§ **The task**: All lines from the one with "Instruction: Open the" onward, through the last line of the records below, are to be retyped word for word.

§ **Exercise material**:
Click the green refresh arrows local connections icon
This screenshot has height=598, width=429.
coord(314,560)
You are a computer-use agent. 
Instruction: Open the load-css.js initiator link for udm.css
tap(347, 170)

§ **Answer for the task**:
Instruction: Open the load-css.js initiator link for udm.css
tap(347, 170)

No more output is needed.